My next challenge was getting to university. Here, again, I had to overcome prejudice. What was the point, people said, in sending a young woman like me to university? Those people just saw the wheelchair; they never looked beyond it to the contents of my mind or my heart.
It was around this time that I first thought of advocacy not just for myself, but all people with disabilities – of which there are 28 million in India.
Finally, I made it to Lady Shri Ram College at Delhi University. It was there, in that all-female space, surrounded by a supportive community of students, professors and Principal, that I realised what women can do for each other. They were like an army behind me, urging me not to be afraid of sharing my story.

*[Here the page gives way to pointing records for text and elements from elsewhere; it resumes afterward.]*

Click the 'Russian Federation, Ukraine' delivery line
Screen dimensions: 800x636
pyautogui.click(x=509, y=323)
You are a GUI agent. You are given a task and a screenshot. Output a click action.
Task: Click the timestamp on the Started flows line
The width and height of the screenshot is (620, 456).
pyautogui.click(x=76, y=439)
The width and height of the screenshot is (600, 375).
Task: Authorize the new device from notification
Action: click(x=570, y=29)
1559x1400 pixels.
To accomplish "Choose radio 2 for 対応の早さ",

Not long afterwards, I made my first tentative steps as an activist. At first, it could not have been more grassroots. I literally just went outside the gates of my college and started talking to people. Always fiercely independent, I became a bit of a local figure, wheeling myself around the streets with shopping bags hanging off each arm of my chair.

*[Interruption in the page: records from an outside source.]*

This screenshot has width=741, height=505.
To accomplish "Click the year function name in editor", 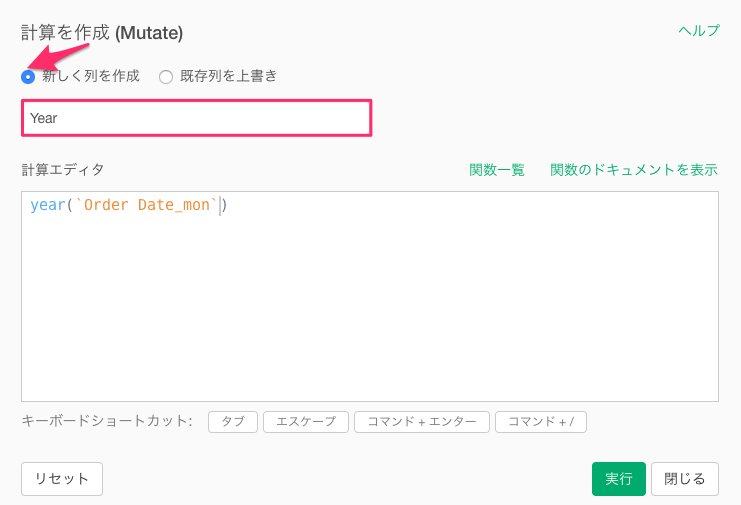I will coord(48,205).
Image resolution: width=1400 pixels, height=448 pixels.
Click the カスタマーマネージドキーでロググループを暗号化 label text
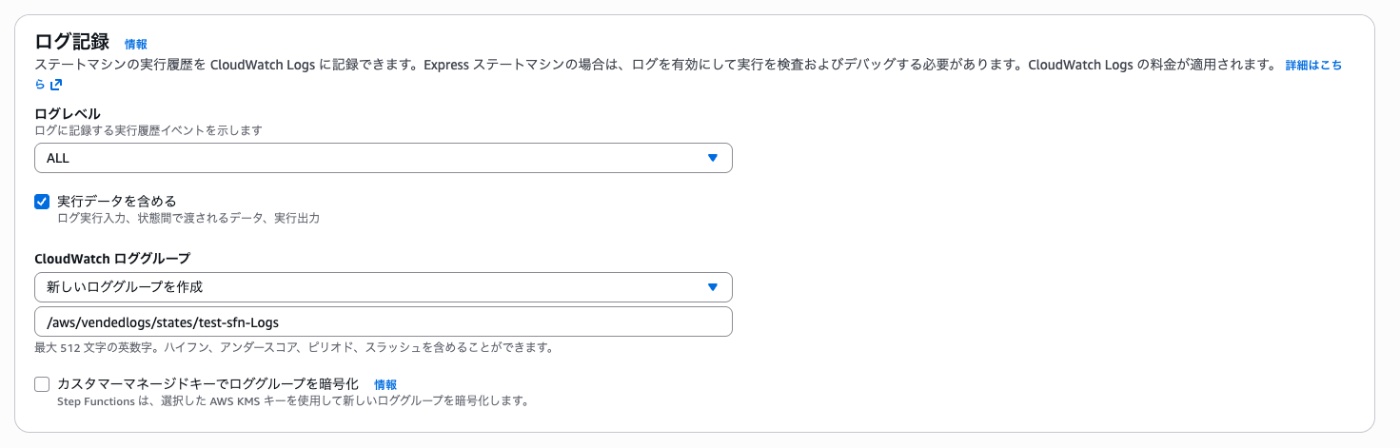207,384
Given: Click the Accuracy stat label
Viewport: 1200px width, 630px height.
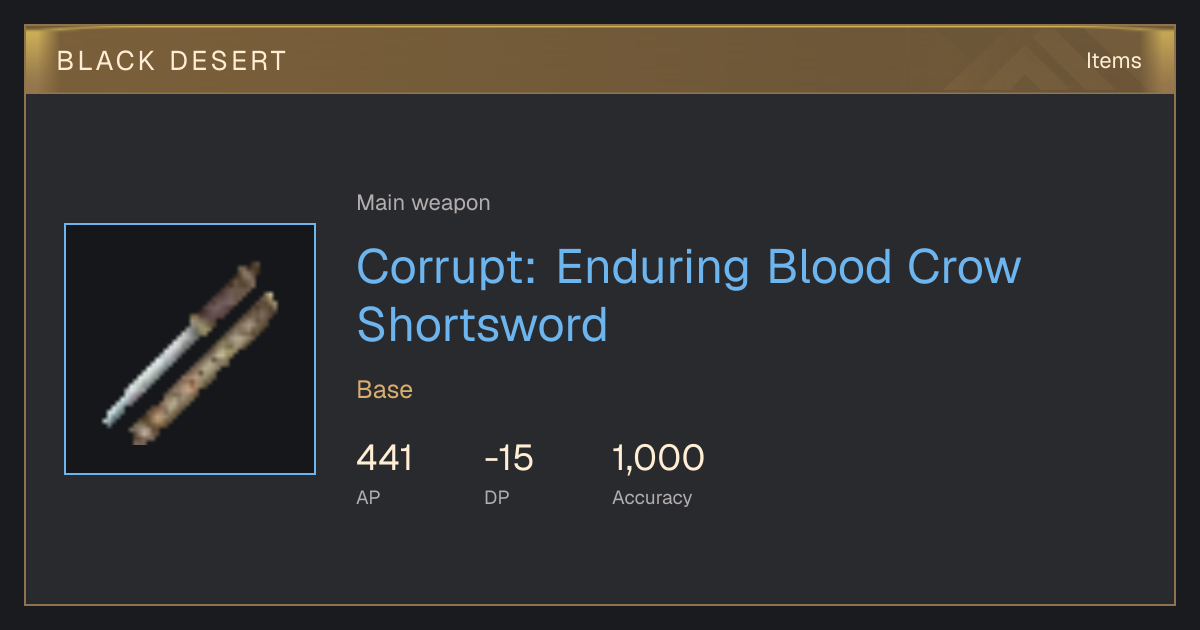Looking at the screenshot, I should point(652,497).
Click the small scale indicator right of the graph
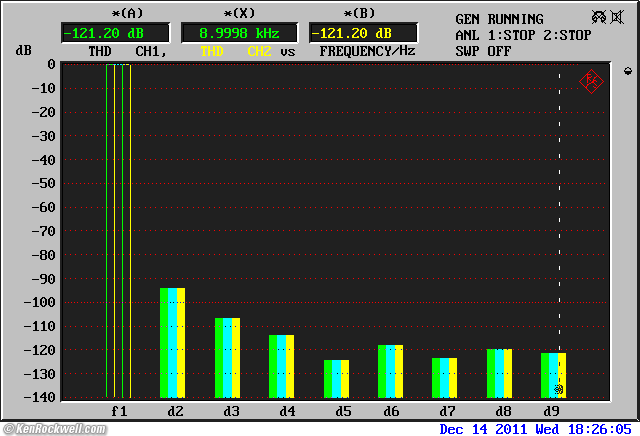Viewport: 640px width, 436px height. point(627,71)
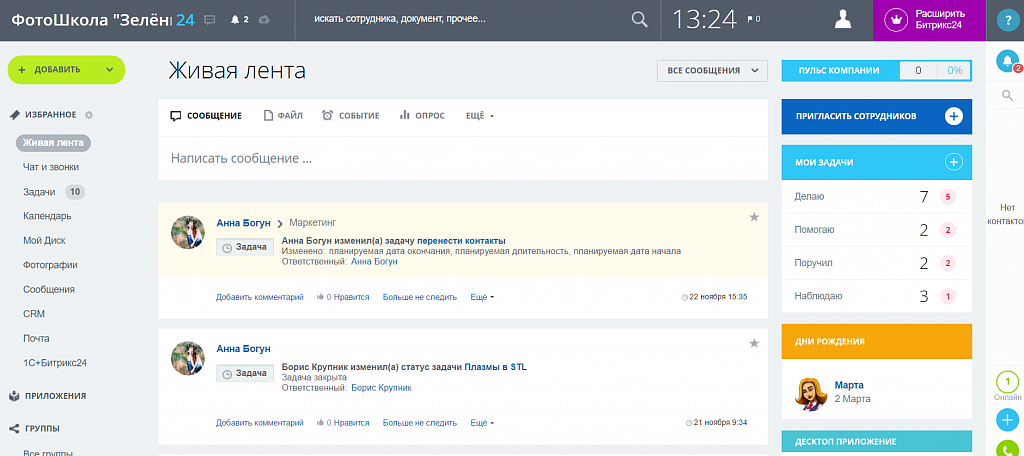The image size is (1024, 456).
Task: Switch to the Опрос tab
Action: coord(424,116)
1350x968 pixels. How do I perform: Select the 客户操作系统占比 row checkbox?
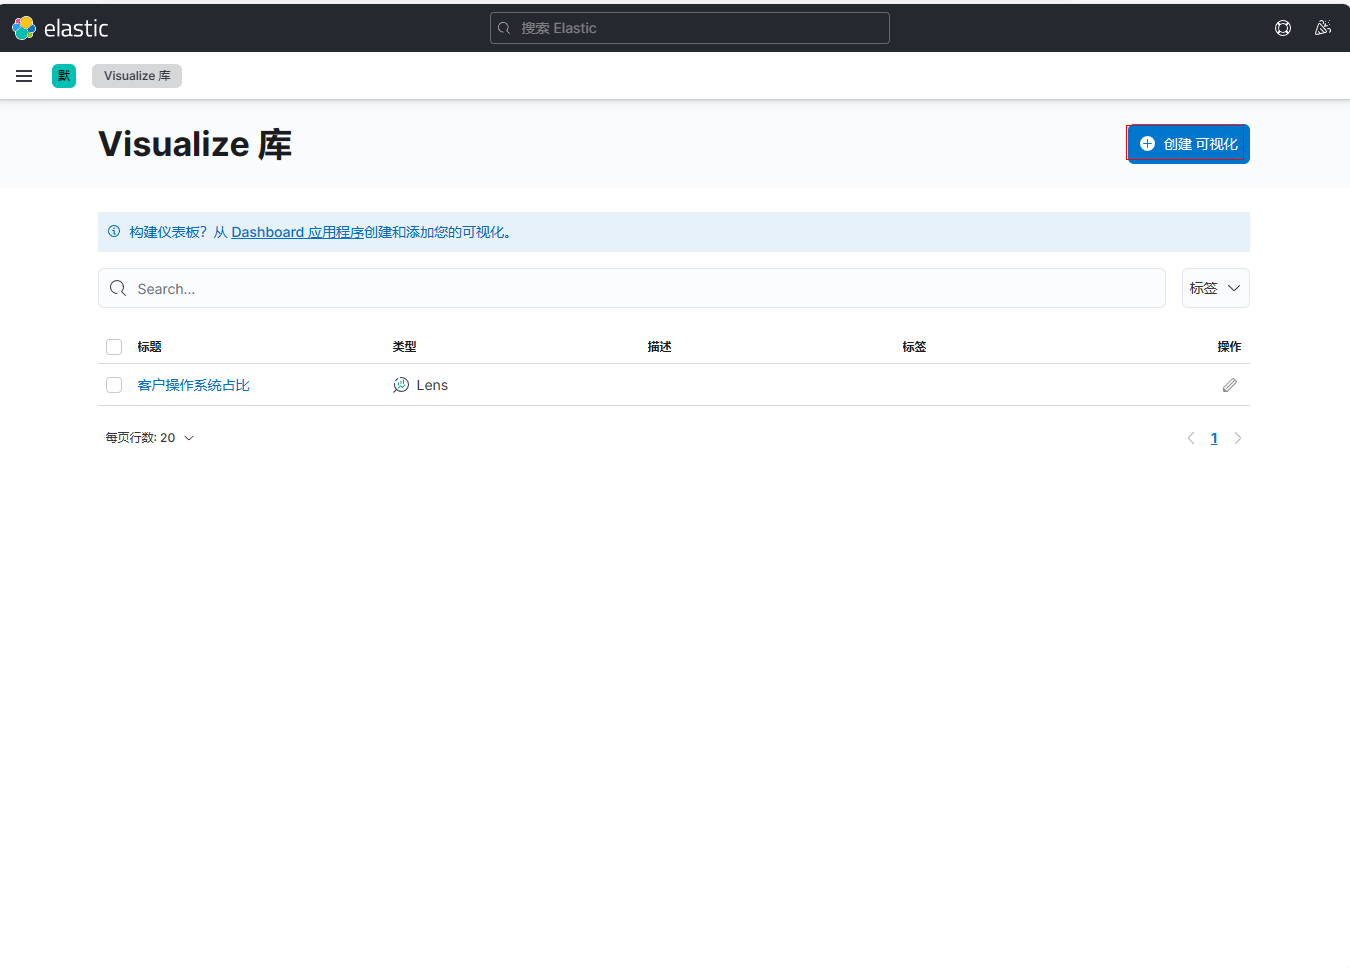coord(114,385)
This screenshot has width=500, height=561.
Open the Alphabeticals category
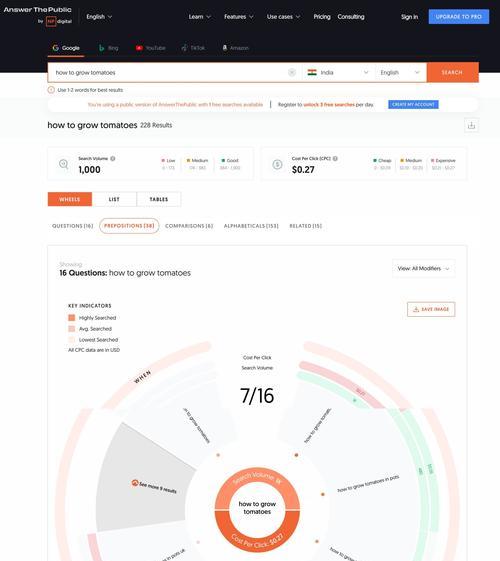(x=251, y=226)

Of course, I encountered prejudice and misogyny. But I also met people who wanted to listen or share their own stories. One encounter that stayed with me was a shopkeeper who invited me to visit his shop and make it wheelchair accessible. All the alterations I suggested were completed within 5 days of my visit. This, I learned, is how activism works: by meeting people, listening to their stories and telling your own, until you find common ground.

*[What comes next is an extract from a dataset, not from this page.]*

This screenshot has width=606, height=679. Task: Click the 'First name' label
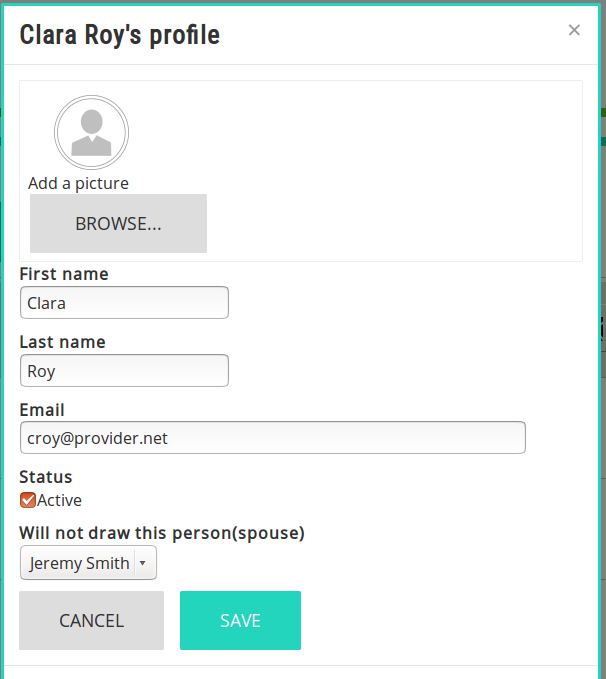tap(64, 274)
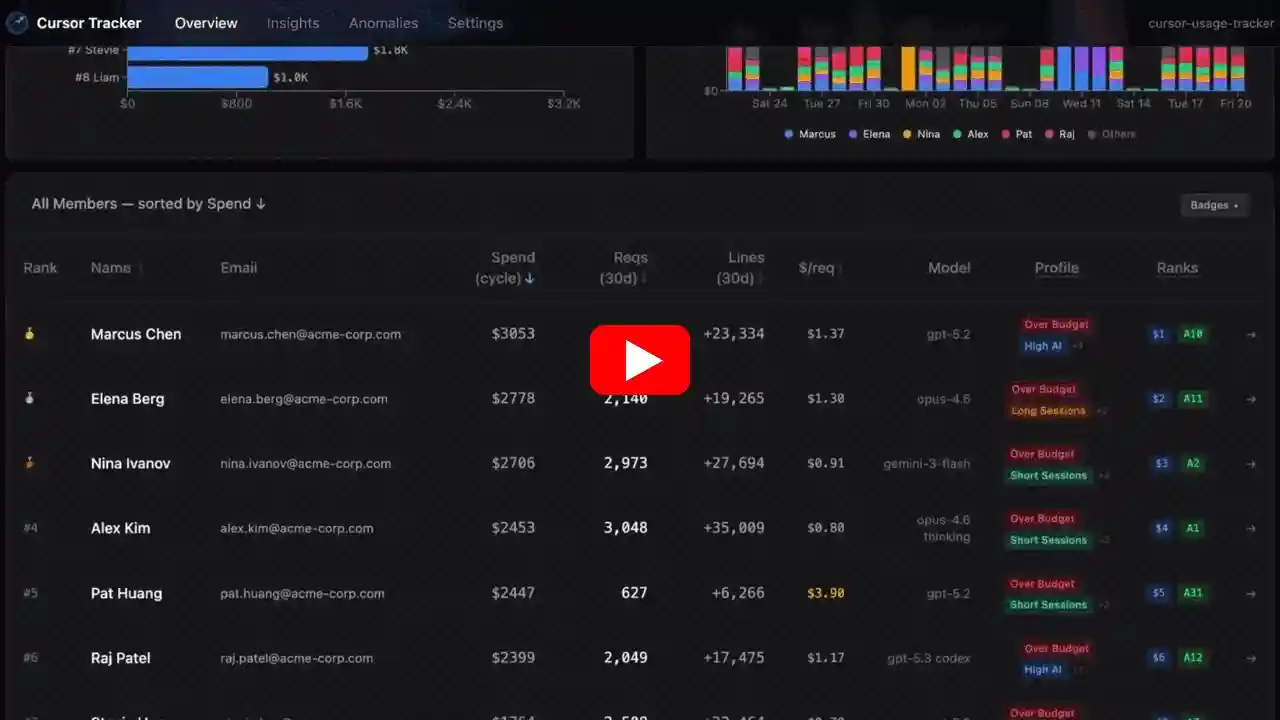Screen dimensions: 1280x720
Task: Click the A31 badge on Pat Huang's row
Action: 1192,593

Soon I was asked to share my story in other colleges of Delhi University, and it just snowballed from there. That’s how I came to speak at the UN – because UN representatives attended a conference for young people where I spoke. Amazingly, they wanted me to join them at the Asia Pacific Regional Office in Bangkok. A second meeting followed, this time in Nairobi. Each time, I felt an immense weight of responsibility. I didn’t sleep on the plane, because I was too busy rewriting my speech – when so few people have a platform like this, you have to get it right.
Those experiences led to the Diana Award – but perhaps more importantly they led to Oxford. I came here looking for a way to take my advocacy to the next level. I found that but also, in Somerville, I found a home. Living in a building with fully adapted facilities was a revelation – but Somerville also welcomed me into its heart. College allowed my father to stay and help me settle in when I first arrived, and Jan even sent a message on his birthday.
As for my Master’s, I’m still coming to terms with everything I learned. Perhaps the most unexpected discovery was that my studies actually reinforced ideas about activism I’d built up over the years. I had expected Public Policy to teach me how to use the system to leverage change. In fact, it asked us to look beyond the numbers and create the right solution by empathising with the people affected. Exploring that idea revolutionised the way I think about the interconnectedness of our struggles, leaving me with an interest in intersectionality which I hope to explore in my next Oxford degree.
First, however, I need to spend some time in India, consolidating everything I’ve learned and figuring out how to share it forward – because, while I may be the first wheelchairusing Indian to attend Oxford, I don’t intend to be the last.